The claims by former News of the World royal editor Clive Goodman that hacking was "widely discussed" at the paper obviously raises fresh legal dangers for Andy Coulson, the editor at the time and latterly David Cameron's communications strategist.
Coulson and the News of the World are in the crosshairs of police investigations in two juristicions - Scotland and England.
I'm told by sources that Strathclyde police have 42 officers working on Operation Rubicon - the force's investigation into perjury, phonehacking, data interception and bribery arising from the Tommy Sheridan perjury trial.
Appearing in the witness box at the Sheridan trial Coulson insisted he had no knowledge of illegal activities at the News of the World, like bribing police officers .
That was the day, according to Coulson himself, that he decided he could no longer carry on as David Cameron's communications strategist.

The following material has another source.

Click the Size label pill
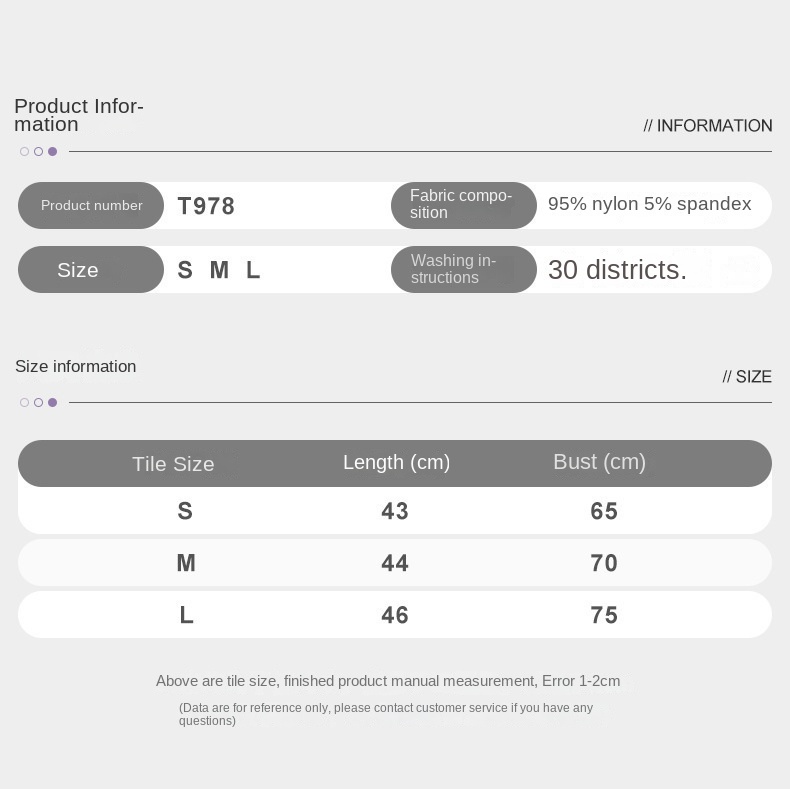 tap(91, 270)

His evidence, and that of other News of the World witnesses, has been subject to complaints to the Scottish police by Sheridan's legal team.
Although Strathclyde won't confirm the numbers officially Rubicon has, by my figuring, as many if not more officers than are working on Operation Weeting, the Met police investigation into phone hacking.
Given that some London officers will have been pulled off the case to help out with the aftermath of the riots, the Scottish inquiry could well be the biggest investigation into the hacking allegations.
The thorough, clean broom, approach by Strathclyde no doubt reflects well on Stephen House, the chief constable of the force, who was approached to apply for the vacant post as the next commissioner of the Metropolitan police.
House is also in the frame to be the first chief of a new single Scottish police arising from the merger of the current eight forces. I suppose that sometimes it is okay to be wanted in more than one place.